Friday, October 4, 2013

[SPECIAL REPORT] Public Policy: For the Children



They care about them so much — until they don’t.
Although this article is not only about Syria, I will begin with Syria.
In his address to the Nation on Tuesday, September 10, concerning the August 21 chemical attack in Syria, President Obama singled out for special concern the hundreds of children who were killed, and invited his listeners to view the images. A few days later, on September 13, the Washington Post’s Philip Kennicott published an examination of this aspect of the President’s address in light of public opinion polls opposed to U.S. military action in Syria in a piece he entitled, “Why Syria’s Images of Sufferings Haven’t Moved Us.” Among other things, he wrote, “Images of children suffering form the ultimate emotional argument, compelling us to move from sentiment to action, from the particular to the universal, from passivity to engagement.” Undoubtedly, this is so. There are numerous examples, and not just examples from war zones. Recall the 18-month-old child who fell to the bottom of a 22-foot deep well: Jessica McClure in 1986, the subject of the 1989 TV movie,Everybody’s Baby.
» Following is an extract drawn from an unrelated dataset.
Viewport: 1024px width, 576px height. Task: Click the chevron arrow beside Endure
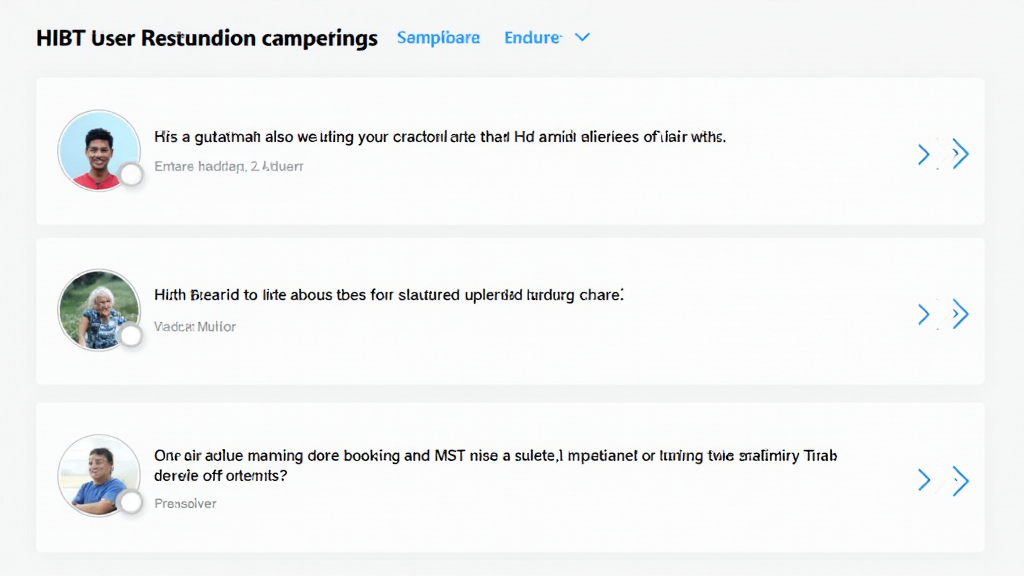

In his address, the President belittled the prospects that a U.S. military attack would result in any extended air campaign or further intervention, or any retaliation by the Assad regime against the United States or Israel that the United States or Israel couldn’t handle. What he did not mention, and could not speculate on, was the degree of expected or unexpected “collateral damage.” We can assume there would be deaths of unarmed people, including children. Some of the children killed would be located near the targets. But there might well be more. It would be easy to envision that a regime that used chemical weapons would put children near targets to serve as human shields. Or use photos of dead children and allege that they were near the targets when killed or that they were killed when American weapons failed to hit their intended targets. What price, in the form of the blood of Syrian children, was President Obama willing to pay in order to deter the Syrian regime from engaging in, or to degrade the ability of the Syrian regime to engage in, chemical attacks that killed — Syrian children?